Problem requirements: Copy the records word for word from the first line through the line that contains "This screenshot has width=2576, height=1456.", including both.

Entries on locating words and elements:
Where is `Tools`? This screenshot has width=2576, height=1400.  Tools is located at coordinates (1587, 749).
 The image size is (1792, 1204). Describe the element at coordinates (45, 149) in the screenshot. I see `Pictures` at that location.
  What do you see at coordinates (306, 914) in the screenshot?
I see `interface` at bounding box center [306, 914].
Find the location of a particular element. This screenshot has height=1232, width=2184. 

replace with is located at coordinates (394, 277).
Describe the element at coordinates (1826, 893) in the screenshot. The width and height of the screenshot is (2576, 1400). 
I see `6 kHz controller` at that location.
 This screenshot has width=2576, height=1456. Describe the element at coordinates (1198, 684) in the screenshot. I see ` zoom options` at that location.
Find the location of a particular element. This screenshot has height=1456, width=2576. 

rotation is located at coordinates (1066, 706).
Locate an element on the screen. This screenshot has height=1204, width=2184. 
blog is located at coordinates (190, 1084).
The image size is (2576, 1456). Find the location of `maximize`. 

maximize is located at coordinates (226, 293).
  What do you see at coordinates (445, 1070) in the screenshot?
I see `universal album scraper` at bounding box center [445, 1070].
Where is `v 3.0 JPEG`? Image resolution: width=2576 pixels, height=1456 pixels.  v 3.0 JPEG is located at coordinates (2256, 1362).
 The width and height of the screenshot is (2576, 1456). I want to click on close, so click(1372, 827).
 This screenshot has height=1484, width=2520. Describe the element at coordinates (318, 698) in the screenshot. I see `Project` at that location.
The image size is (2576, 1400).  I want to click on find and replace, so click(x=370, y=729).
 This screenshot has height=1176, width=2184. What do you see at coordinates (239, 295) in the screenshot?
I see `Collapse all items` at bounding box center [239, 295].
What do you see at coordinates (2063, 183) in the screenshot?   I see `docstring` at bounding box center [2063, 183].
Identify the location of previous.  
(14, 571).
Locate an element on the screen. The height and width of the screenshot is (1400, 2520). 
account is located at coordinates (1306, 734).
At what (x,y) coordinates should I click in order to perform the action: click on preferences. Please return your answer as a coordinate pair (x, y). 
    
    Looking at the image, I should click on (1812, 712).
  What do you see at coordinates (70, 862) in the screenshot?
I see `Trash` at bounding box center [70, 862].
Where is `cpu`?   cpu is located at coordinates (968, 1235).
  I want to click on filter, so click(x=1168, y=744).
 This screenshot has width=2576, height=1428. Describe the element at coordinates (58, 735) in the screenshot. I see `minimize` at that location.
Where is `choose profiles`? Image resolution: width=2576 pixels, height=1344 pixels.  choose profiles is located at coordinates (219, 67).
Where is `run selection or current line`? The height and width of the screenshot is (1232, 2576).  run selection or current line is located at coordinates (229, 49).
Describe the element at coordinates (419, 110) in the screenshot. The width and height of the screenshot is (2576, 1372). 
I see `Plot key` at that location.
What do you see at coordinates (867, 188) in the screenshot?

Full output:
Where is `Tools`? This screenshot has width=2576, height=1400.  Tools is located at coordinates (1587, 749).
 The image size is (1792, 1204). Describe the element at coordinates (45, 149) in the screenshot. I see `Pictures` at that location.
  What do you see at coordinates (306, 914) in the screenshot?
I see `interface` at bounding box center [306, 914].
Find the location of a particular element. This screenshot has height=1232, width=2184. 

replace with is located at coordinates (394, 277).
Describe the element at coordinates (1826, 893) in the screenshot. The width and height of the screenshot is (2576, 1400). 
I see `6 kHz controller` at that location.
 This screenshot has width=2576, height=1456. Describe the element at coordinates (1198, 684) in the screenshot. I see ` zoom options` at that location.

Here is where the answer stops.